IRC Log for 2012-09-19

Timestamps are in GMT/BST.

[0:17] <pentabular> re: topic: still?
[0:20] <nhmlap_> hrm, that probably needs to be fixed
[0:35] <pentabular> does ceph use multiple config files e.g. per-host in /etc/ceph?
[0:35] <dmick> lol, no ops
[0:35] <elder> dmick, I can't get to plana53 console again. (Thanks to my !#@ freezing machine.) Can you help?
[0:35] <elder> Info: SOL payload already active on another session
[0:36] <dmick> ISTR ipmitool has a "steal" option
[0:36] <dmick> try "sol deactivate"
[0:36] <elder> OK.
[0:37] <pentabular> re: configs: or just per-cluster?
[0:39] <joshd> pentabular: just per-cluster - the default is /etc/ceph/$cluster.conf, and the default cluster is ceph
[0:39] <elder> dmick, "sol deactivate" did the trick for me.
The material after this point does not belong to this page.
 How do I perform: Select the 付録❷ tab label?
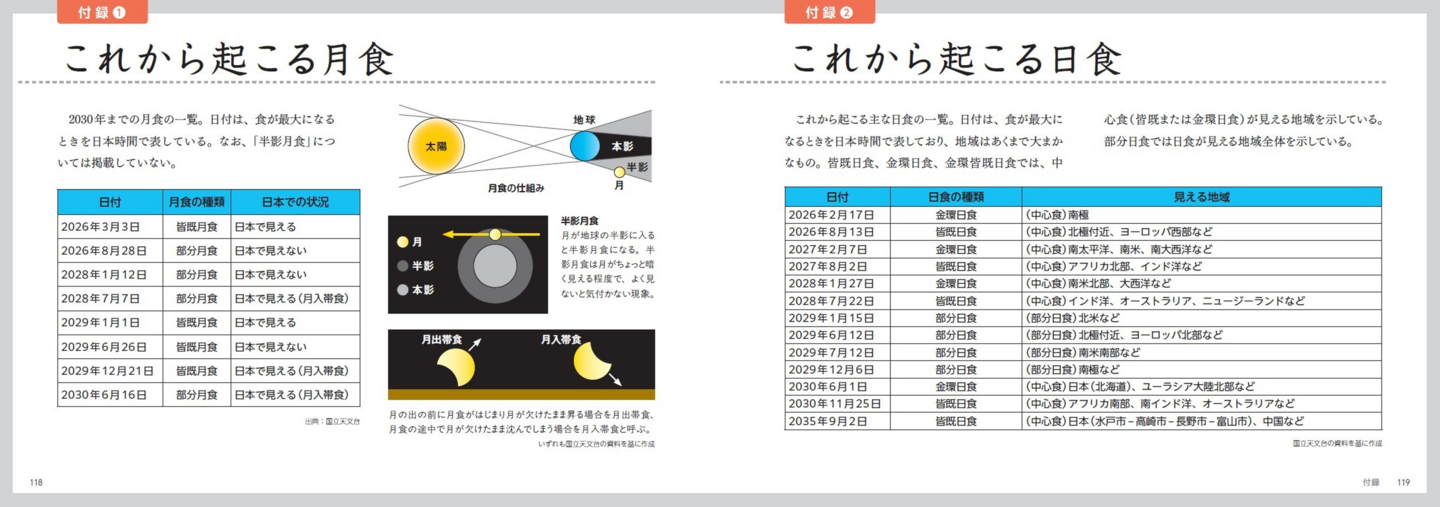[x=830, y=12]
I have a new option in my plana script now.
[0:40] <elder> Thank you.
[0:40] <joshd> pentabular: you can always specify a config file to use instead
[0:40] <dmick> Que bon.
[0:40] <pentabular> trying to separate various deploy automations from what is actually ceph
[0:40] <pentabular> e.g. puppet, chef...
[0:40] <pentabular> ceph-deploy
[0:41] <dmick> or, C'est bon. I don't konw. I don't do French.
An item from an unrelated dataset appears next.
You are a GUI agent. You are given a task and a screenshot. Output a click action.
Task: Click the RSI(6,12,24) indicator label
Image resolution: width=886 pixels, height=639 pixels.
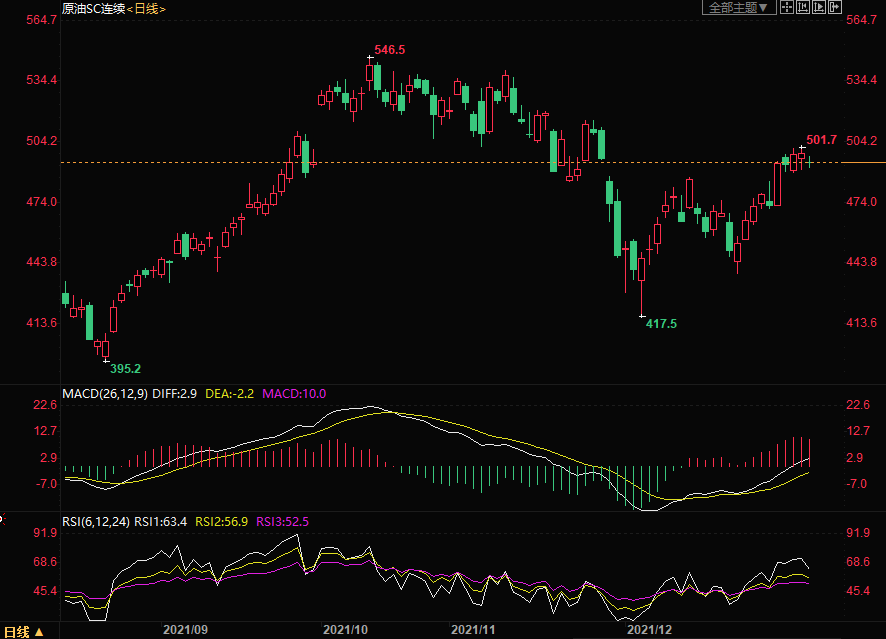coord(96,521)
[0:42] <dmick> it should be said though that ceph.conf doesn't necessarily have to be the same on every machine
[0:42] * pentabular should probably look for installed manpages
[0:42] <dmick> if that's more what you were driving at. dunno
[0:43] <nhmlap_> dmick: I originally read that as "ceph.com".
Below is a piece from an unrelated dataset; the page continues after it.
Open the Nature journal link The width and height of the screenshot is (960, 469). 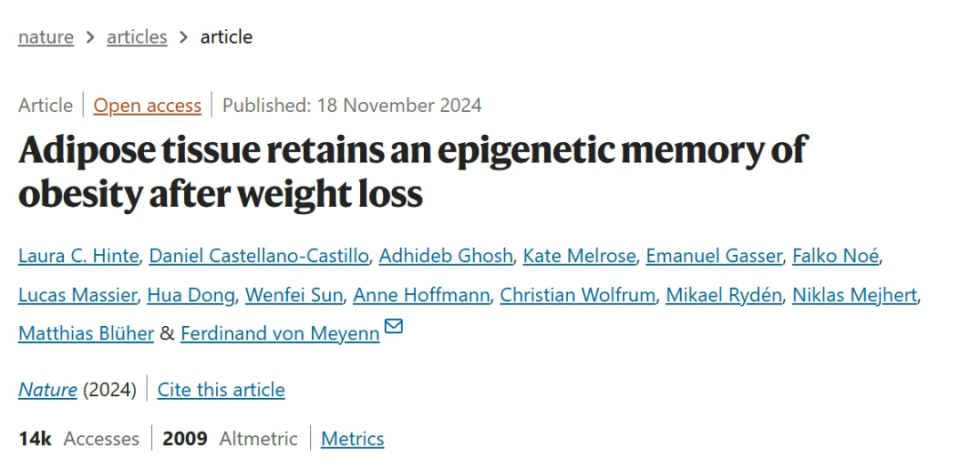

[0:43] <nhmlap_> dmick: yay for dynamic webpages
[0:45] <dmick> heh
[0:46] <dmick> I suppose ceph.conf could be made to contain a URI
[0:46] <dmick> (I'm in a sick mood today; I blame libvirt)
[0:47] <nhmlap_> lol
[2:29] * pentabular (~sean@adsl-70-231-141-128.dsl.snfc21.sbcglobal.net) has joined #ceph
[2:31] <pentabular> why are there empty init conf files?
[2:31] <pentabular> /etc/init/ceph-mds-all.conf
[2:31] <pentabular> /etc/init/ceph-mon-all.conf
[2:31] <pentabular> ^ ^ nothing but a one-line description
[2:32] <dmick> I dunno, let's look
[2:32] <dmick> mine are not empty
[2:32] <pentabular> populated dynamically?
[2:32] <dmick> possibly they were placeholders for when we knew they'd contain contents
[2:33] <dmick> so that the packaging was done before the upstart scripts were complete
[2:33] <dmick> that's a guess
[2:33] <pentabular> ah.. these are in fact from the debian repo
[2:33] <dmick> let's git log them
[2:33] <dmick> and see
[2:34] <dmick> hum. no, the only version I have has contents in it
[2:35] <dmick> hm. but not the contents I have in my filesystem. Perhaps upstart scripts are magic
[2:35] <pentabular> never really heard of dynamically created upstart scripts, but why not I guess
[2:36] <pentabular> haven't got very far.. perhaps magic will occur later
[2:36] <dmick> well, as I say, the sources are in the github repo
[2:36] <dmick> but they don't match
[2:37] <pentabular> somewhere under debian?
[2:37] <dmick> oh hang on, looking at wrong branch
[2:37] <dmick> src/upstart
[2:37] <pentabular> lol. thks
[2:39] <pentabular> looks like Tv may have added content there just last week
[2:41] <pentabular> should I be using github or tarball release instead of debian repo?
[2:42] <pentabular> that sounds obvious out loud
[2:42] <dmick> well
[2:42] <dmick> the debian repo is also built nightly
[2:42] <dmick> (or actually on-demand)
[2:42] <dmick> just depends on which debian repo
[2:43] <pentabular> ORLY?
[2:43] <dmick> yeah for instance
[2:44] <dmick> I get the bleeding edge every time I upgrade
[2:44] <pentabular> I'm using "deb http://ceph.com/debian/ precise main"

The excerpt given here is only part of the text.